Os contratos comprometem a Stellantis e a Ford a realizarem respectivamente 19 e 8 bilhões de dólares em novos investimentos. Em todas as Três Grandes, imediatamente após a ratificação, os trabalhadores temporários com pelo menos noventa dias de emprego serão convertidos em tempo integral, pondo fim à prática de eternização de temporários, tão utilizada pelas empresas nos últimos anos.
Os acordos, contudo não incluíram uma reivindicação importante de recuperar as pensões para todos, um benefício que foi abandonado pela antiga direção sindical em acordos no pós crise de 2008 (para “salvar as empresas”).
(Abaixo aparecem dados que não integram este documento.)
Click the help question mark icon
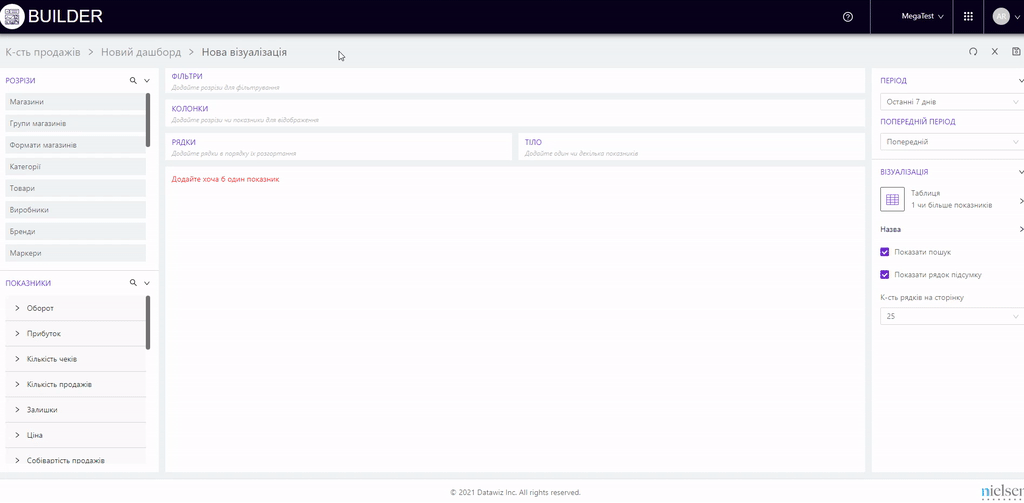 [x=848, y=17]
A desepeito disso, houve conquistas aos trabalhadores antigos (que já tinham planos de pensão) e aos atuais aposentados – com a recuperaram bônus anuais e elevação da contribuição patronal.
Aprovação dos acordos e reconstrução sindical
Os representantes da Ford dos sindicatos locais de todo o país já aprovaram unanimemente o contrato acordado. Os representantes da Stellantis devem faze-lo nesta semana também. A GM foi a última empresa a aceitar o acordo e só o fez quando o sindicato adicionou os 4 mil operários de sua lucrativa fábrica no Tennessee à lista de greve no final da semana passada para aumentar a pressão. Eles produzem motores que são distribuídos a várias outras montadoras nos EUA e no exterior.
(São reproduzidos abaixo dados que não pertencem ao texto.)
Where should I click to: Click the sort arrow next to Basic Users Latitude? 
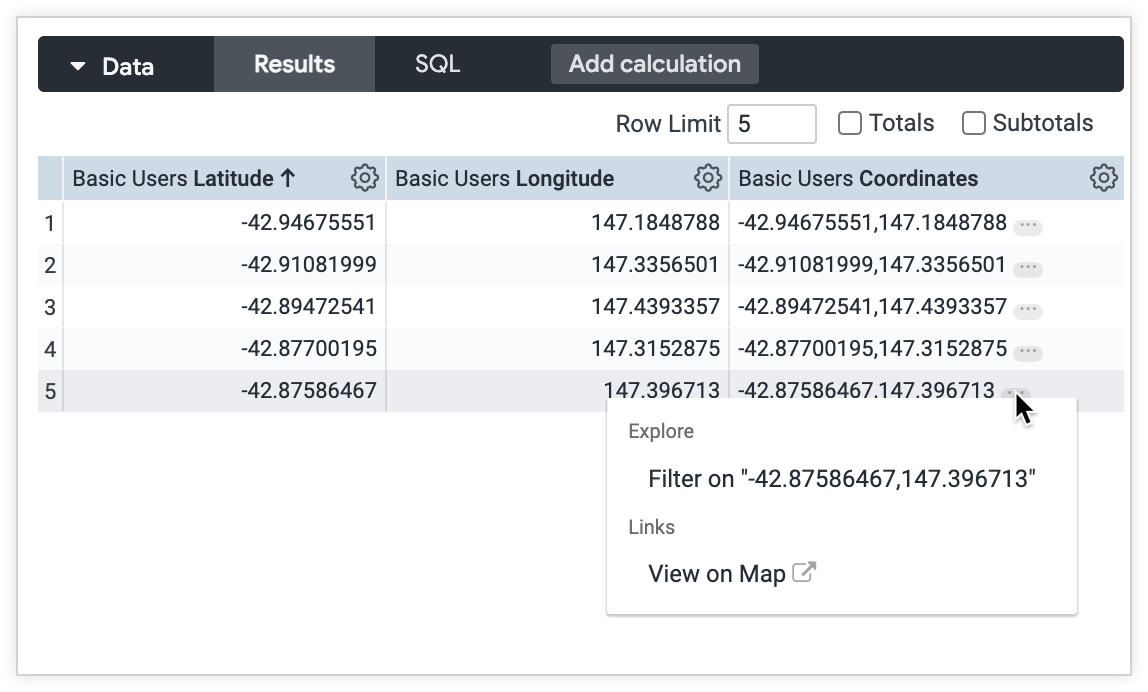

Após a greve, o sindicato terá de manter a mobilização contra as tentativas das empresas de flexibilizar os direitos – sobretudo nas fábricas de veículos eléctricos. E deverá realizar um esforço para retomar a sindicalização de novos trabalhadores.
Apesar da desindustrialização de parte do país – fruto das políticas das multinacionais de deslocarem suas produções à países com mão de obra mais barata – o número de trabalhadores da indústria automobilística nos EUA recuperou-se consideravelmente nas últimas décadas, atingindo cerca de 1,1 milhão, uma retorno aos patamares dos anos 1980. O problema é a forte queda do percentual dos operários que se mantém sindicalizados: de 586 mil em 1983, hoje apenas 225 mil são do UAW. A despeito das fragilidades políticas ainda existentes no sindicato, a animada e politizada campanha salarial e as conquistas que dela decorreram, podem servir de impulso a retomada da sindicalização no setor, servindo de exemplo a todos os outros ramos industriais do país.